Autant de faits divers qui empêchent dorénavant de parler de cas isolés dans l’épineux dossier de la pédophilie dans l’Eglise. Réunis en assemblée plénière à Lourdes, en novembre 2000, les évêques de France avaient courageusement mis ce sujet à leur ordre du jour. Leur condamnation fut claire, tout comme leur appel à ne plus étouffer ce type d’affaires, une pratique qui a longtemps prévalu, de l’aveu même de certains grands prélats. Le cardinal Law, archevêque de Boston et véritable pillier romain de l’épiscopat américain, vient ainsi de présenter lui aussi des excuses publiques, pour avoir simplement transféré, et non dénoncé ni même suspendu, un prêtre pédophile dont les agissements étaient connus au sein du diocèse. Ce prêtre, actuellement incarcéré, aurait abusé de plus de 200 enfants. Le diocèse de Boston vient d’être condamné à verser quelque 30 millions de dollars aux famillles des victimes. Au coût moral et d’image que ce genre d’affaires provoque, s’ajoute désormais un coût économique lui aussi embarrassant.

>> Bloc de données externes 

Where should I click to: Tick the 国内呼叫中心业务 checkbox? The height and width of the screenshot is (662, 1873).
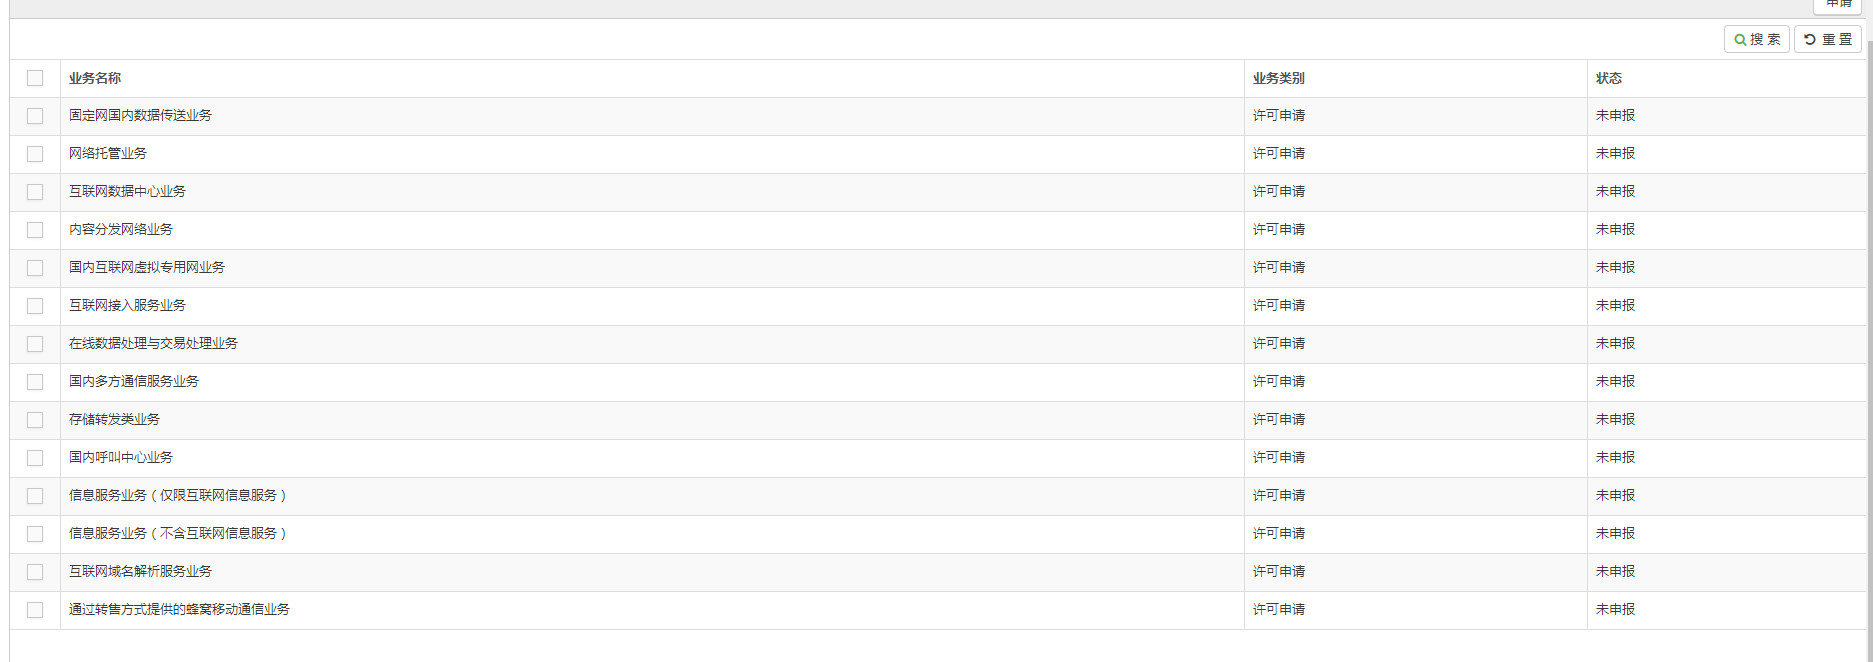tap(35, 458)
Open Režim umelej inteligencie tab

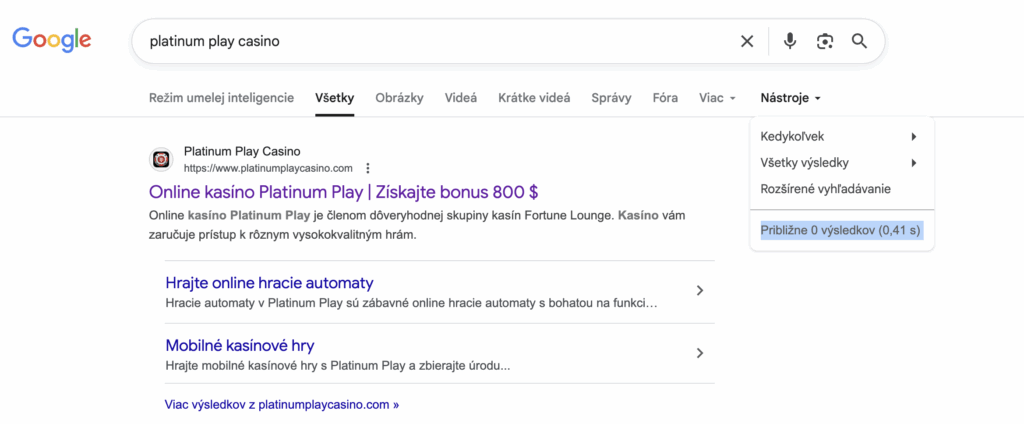pyautogui.click(x=221, y=98)
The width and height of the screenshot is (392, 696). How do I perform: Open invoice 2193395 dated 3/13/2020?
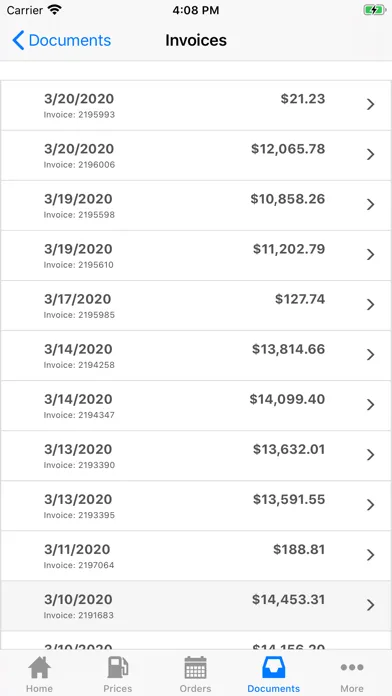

Ces scandales à répétition soulèvent deux interrogations qui agitent à la fois le monde ecclésial et la société civile. La première porte sur les faits eux-mêmes, sur l’ampleur réel du phénomène des déviances sexuelles au sein de l’Eglise. La seconde, sur l’attitude des autorités ecclésiastiques vis-à-vis des fautifs et des autorités judiciaires.
Un évêque doit-il dénoncer ses prêtres ?
D’importants responsables de la Curie romaine, et le Pape en personne, ont à plusieurs reprises dénoncé fortement le «cancer de la pédophilie». Le Cardinal Lopez Trujillo, président du Conseil pontifical pour la famille, le fit même très tôt, il y a plus de dix ans, en lançant l’alarme sur le tourisme sexuel dans les pays asiatiques et en qualifiant même les actes pédophiles de véritables «crimes contre l’humanité». Mais la question des prêtres impliqués dans ce type de délit a suscité davantage d’embarras. Le problème n’était pas ignoré, mais on constatait une évidente réticence à prendre position publiquement. Il a fallu attendre l’an passé pour qu’un document traite pour la première fois de ce sujet.
Un texte du Pape, un «motu proprio», dans lequel Jean Paul II demande «aux évêques non seulement de contribuer à éviter un crime aussi grave, mais aussi de protéger au moyen des sanctions nécessaires la sainteté du sacerdoce». Un véritable rappel à l’ordre qui, par ailleurs, confiait à la Congrégation pour la doctrine de la foi une nouvelle mission : contrôler de plus près ce phénomène. Les évêques devront faire un rapport à la congrégation romaine.
Voilà pour la gestion «interne» du problème. Mais le document du Pape, et la lettre du cardinal Ratzinger qui l’accompagnait, laissaient sans réponse la seconde question : un évêque, informé des agissements d’un prêtre de son diocèse, doit-il ou non le dénoncer ? Outre la question de conscience, qui n’est pas spécifique à l’évêque, ce point soulève le problème de la juridiction. Nul ne remet en cause l’existence du droit canon de l’Eglise. Mais lorsque les faits relèvent du pénal, quelle valeur attribuer à cette juridiction interne ? Difficile d’apporter une réponse générale.
Les responsables de l’Eglise, à juste titre, soulignent volontiers que les méfaits de certains prêtres ou religieux ne sauraient occulter l’engagement charitable de centaines de milliers de serviteurs de l’Eglise. Mais la série des faits divers est devenue trop longue, et certains silences trop lourds, pour que l’Eglise ne ressente pas le besoin de lancer un signal sans équivoque. D’autant que dans le monde catholique, ces délits sexuels renforcent les tenants du mariage des prêtres. Le journal du diocèse de Boston posait lui-même la question ouvertement la semaine passée.